TASKS:
1. Please condense the paragraph beginning "Meteorologists and insurance loss control professionals" from the text on inland hurricane damage into a short bulleted list that keeps its main facts.
2. According to the text on inland hurricane damage, why did the insurance industry start to recognize inland hurricane exposures more widely?

TEXT SECTION:

Those of you who have attended my seminars have heard about how hurricanes can cause extensive damage to places that aren’t near the coast.  The general public has been made more aware of this in the last few years, as Irene caused prolific destruction in Vermont and northern New England, while Sandy caused extensive inland damage in central and northern New Jersey.  Both Irene and Sandy are examples of the flood and wind damage that a hurricane can inflict on inland areas.

Meteorologists and insurance loss control professionals have long understood that hurricanes are not just a coastal phenomena.  The insurance industry began to more widely recognize inland hurricane exposures several years ago, as inland flood and windstorm claims began to proliferate after storms.  I’ve attached a link to an excellent article from AIR Worldwide discussing some of the science behind inland hurricane exposure:

Yesterday was the anniversary of a terribly tragic example of the inland destruction of hurricanes.

MATERIAL PROVIDED:
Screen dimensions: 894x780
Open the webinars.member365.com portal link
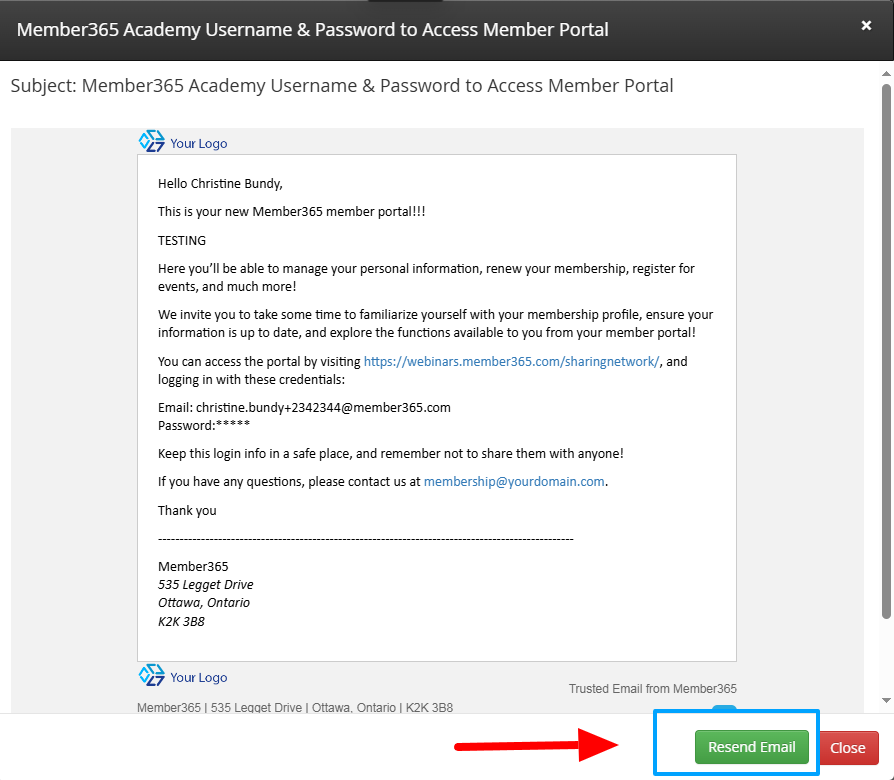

COMPLETED EXERCISE:
1.
- Meteorologists and insurance loss control professionals have long understood that hurricanes are not only a coastal phenomenon.
- Several years ago, the insurance industry began to recognize inland hurricane exposures more widely, as inland flood and windstorm claims multiplied after storms.
- The author links to an AIR Worldwide article about the science behind inland hurricane exposure.

2. The insurance industry began to recognize inland hurricane exposures more widely because inland flood and windstorm claims started to proliferate after storms.